───── MATERIALS PROVIDED

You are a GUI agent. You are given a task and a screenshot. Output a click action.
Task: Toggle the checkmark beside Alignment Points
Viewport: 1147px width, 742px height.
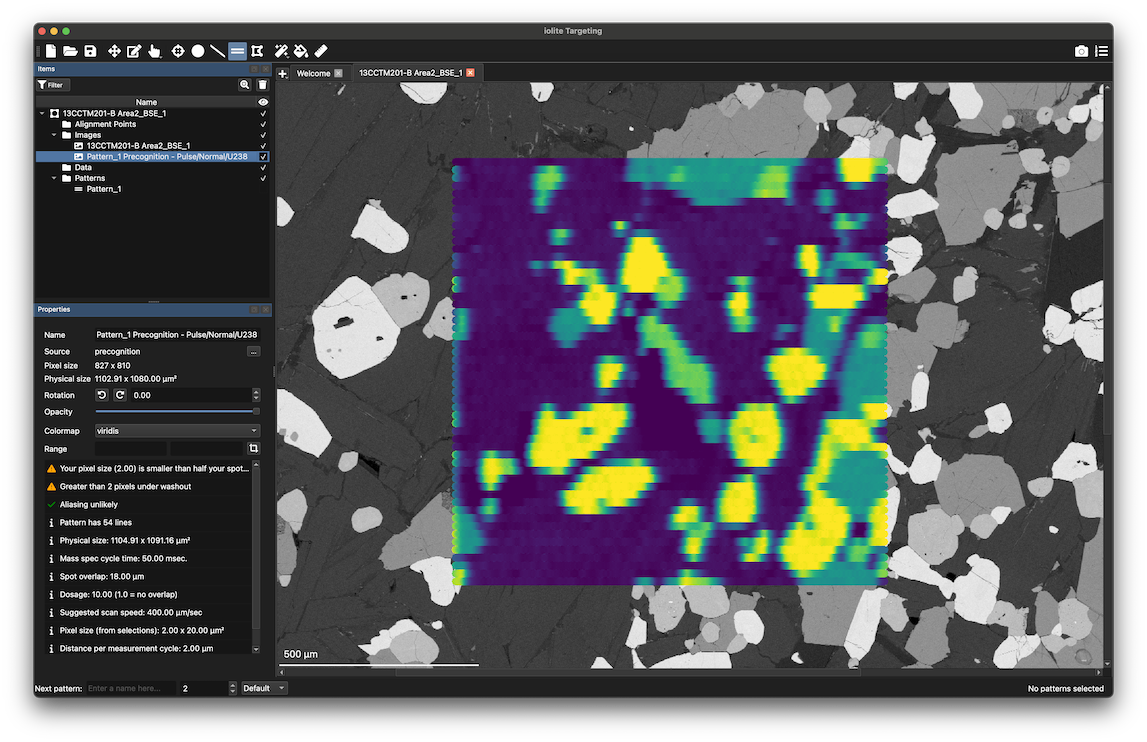pos(262,124)
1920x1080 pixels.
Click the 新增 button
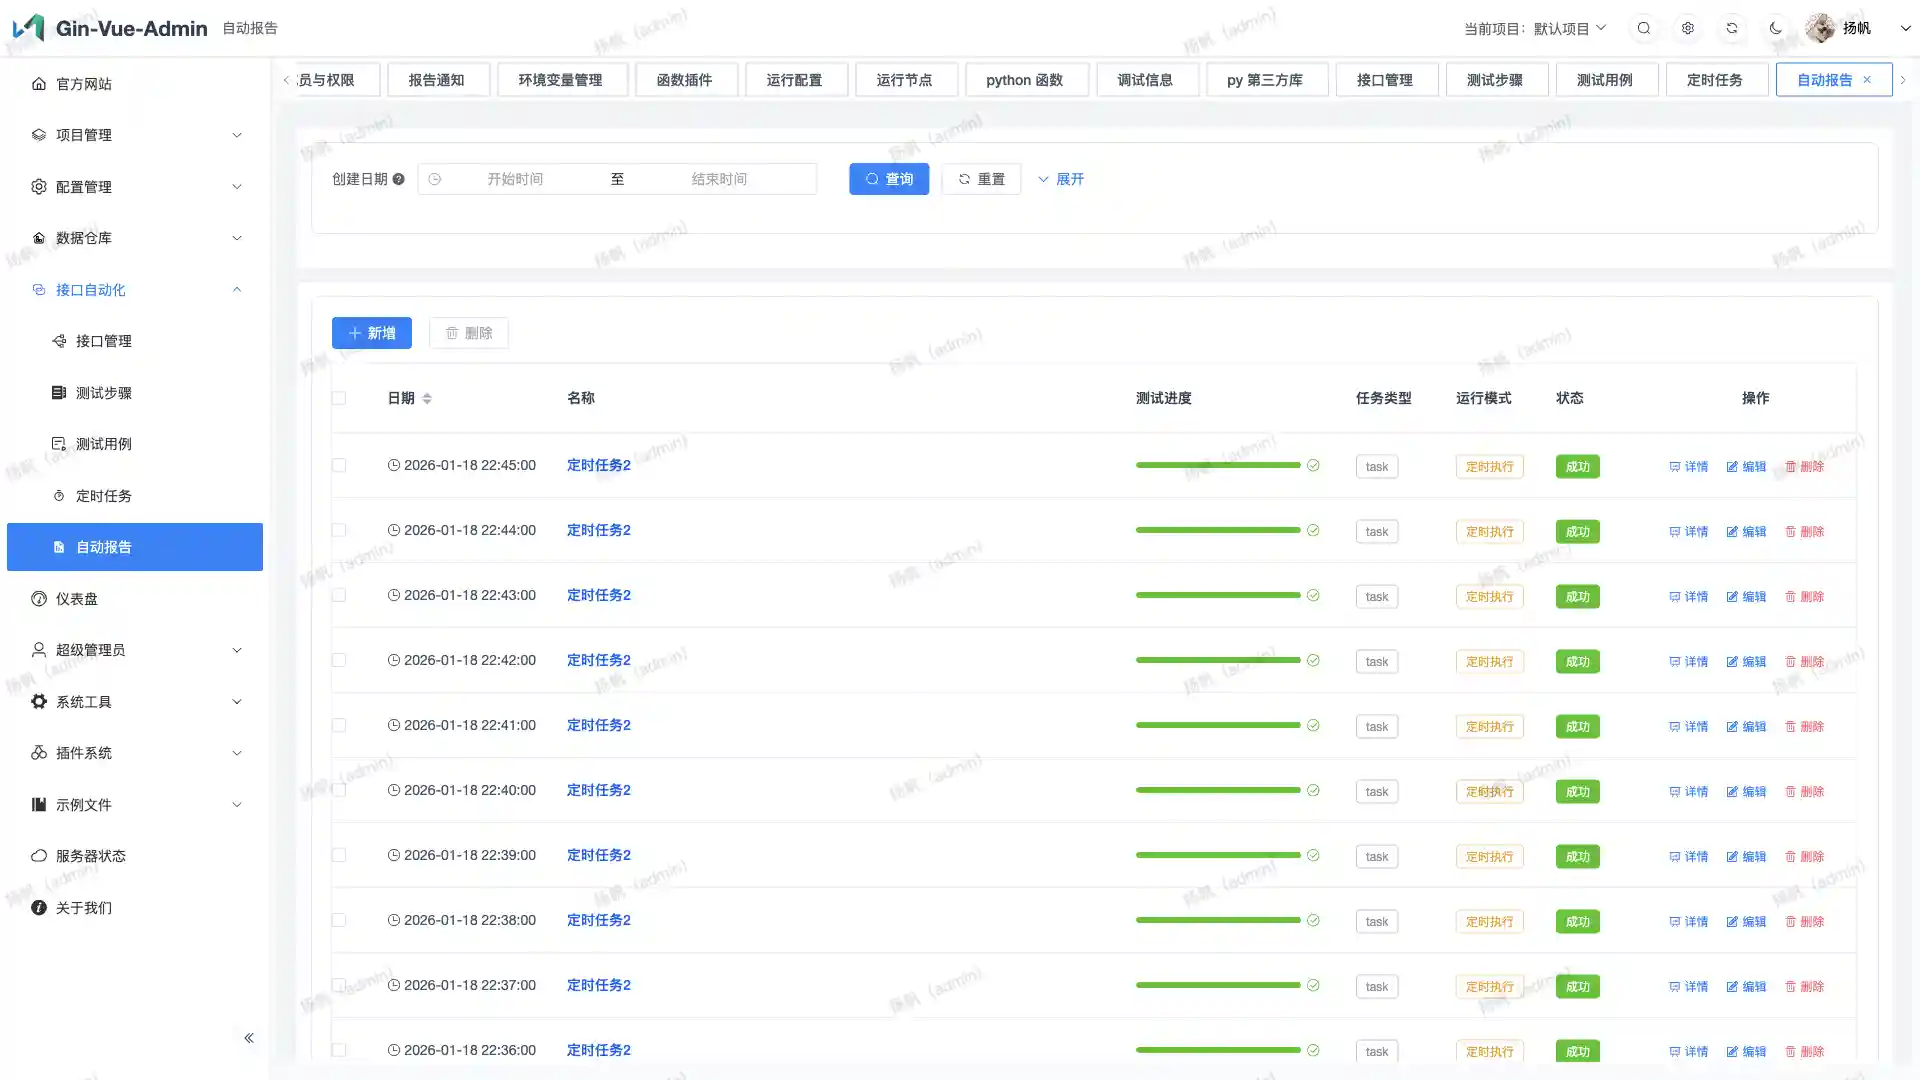pos(371,333)
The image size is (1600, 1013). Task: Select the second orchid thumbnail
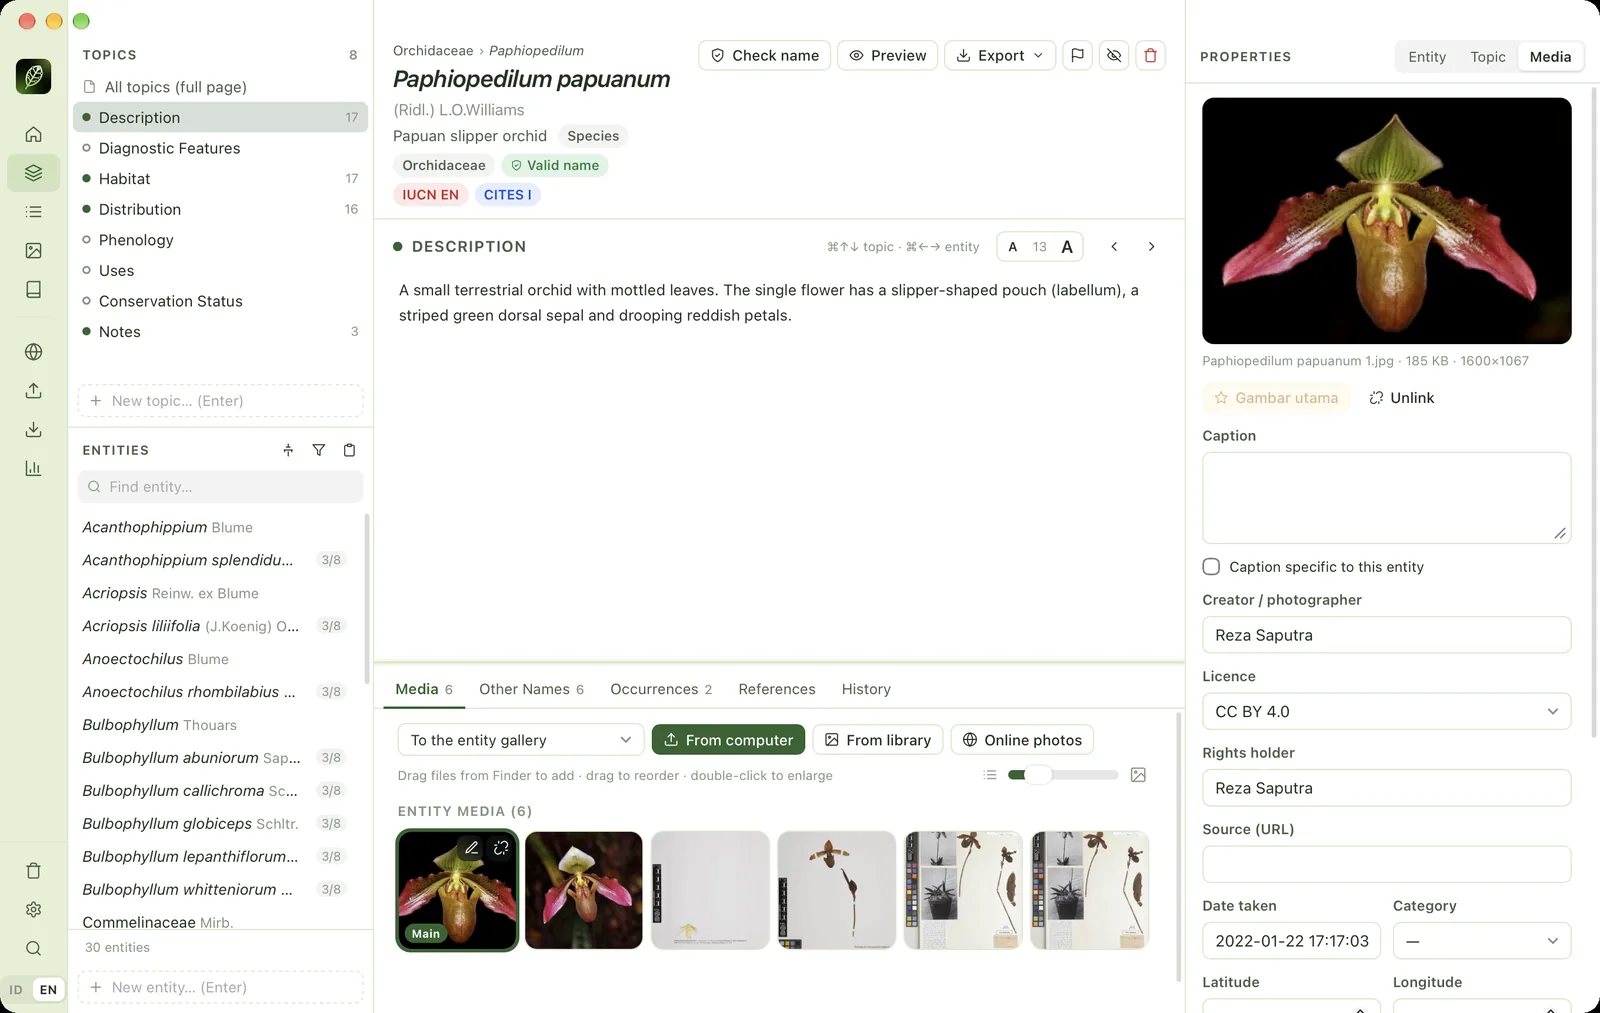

──────────

WRITTEN TASK:
Rewrite every line of the data above as a JSON list of strings, one string per line with blank lines skipped. Omit the pictures from your answer.

WRITTEN ANSWER:
[
  "You are a GUI agent. You are given a task and a screenshot. Output a click action.",
  "Task: Toggle the checkmark beside Alignment Points",
  "Viewport: 1147px width, 742px height.",
  "pos(262,124)",
  "1920x1080 pixels.",
  "Click the 新增 button",
  "pos(371,333)",
  "The image size is (1600, 1013). Task: Select the second orchid thumbnail"
]